Goldendale was cowboy country, at least to a city boy from Seattle, so I insisted on wearing my new cowboy hat. When we came to a log crossing, brother Bill scampered across the log closely followed by mom. Dad tried to get my to take his hand while crossing the log, but I refused it repeatedly, loudly pronouncing “I’m a big boy. I can do it myself.”

Of course, if I could have there wouldn’t be any story. Needless to say, I ended up floating down a rushing snow-melt stream with only the cowboy cap tied under my chin revealing where I was. It would have helped, of course, if I had known how to swim.

Apparently my father found the whole incident so hilarious that my mother had to threaten to jump in and save me if he didn’t get up off the ground, quit laughing, and pull me out of the water. Eventually, of course, I was, though I still remember sadly watching my cowboy hat float away down the stream.

You might think I would’ve learned to ask for help after that, but you’d be wrong. If that were true, my mother wouldn’t have had to tell the tale repeatedly, and I probably would have forgotten it by now.

What I did learn was to fear slippery, and even not-so-slippery, logs. Despite all my backpacking and hiking, I’ve never feel entirely comfortable crossing rushing streams, particularly while balancing a heavy pack. I’ve been known to trek many a mile around such crossings. Once when there was no other way across, I even sat on the log and leap-frogged my way to the other side.

It’s taken much longer to learn to rely on others, something I’m not sure I’ve accomplished yet, though as a I age I find I’ve had to rely on wife, children, and even grandchildren for emotional support to get me through some episodes.

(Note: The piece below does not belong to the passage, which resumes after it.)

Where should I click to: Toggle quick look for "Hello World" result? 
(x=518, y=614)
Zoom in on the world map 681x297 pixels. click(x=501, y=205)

In a few days I’ll be relying once again on a doctor’s help, and perhaps that’s been the hardest of all to accept.

Forever Five

If I sometimes seems indecisive and prone to questioning my decisions, you can blame it on my mother and on the fifth year of my life, a period where, at least if my mother is to be believed, stupidity and stubbornness converged. My mother loved retelling childhood incidents that revealed just how stubborn I was.
One of the more infamous incidents happened when we ran out of oranges for our usual fresh-squeezed orange juice, my favorite part of breakfast. Since there had been orange juice every other day of my life, I was certain that there must be oranges in the refrigerator waiting to be squeezed.

So I marched to the refrigerator and found some “oranges,” small yellow oranges, as it were, but still oranges. My mother tried to convince me that those yellow oranges weren’t really oranges at all, but I wasn’t about to be deceived that easily. I knew there had to be oranges in the refrigerator. And those were them.

Mother finally squeezed one lemon and tried to make me take a drink of it, but I insisted that I wanted my usual half glass, not a drop less. She told me that if she squeezed it, I would have to drink it all.

“Fine,” I said. “Squeeze’m all.”

Given the glass, I took a swallow, puckered up a bit, insisted it tasted great and finished the whole glass, never pausing to admit I might have been wrong. I’m assuming that inwardly, at least, I was smart enough to realize that I wasn’t drinking orange juice, though I guess that’s not necessarily a given.

I do know that that incident, or at least having it retold periodically throughout my life, has made me question assumptions before rushing to make an important decision.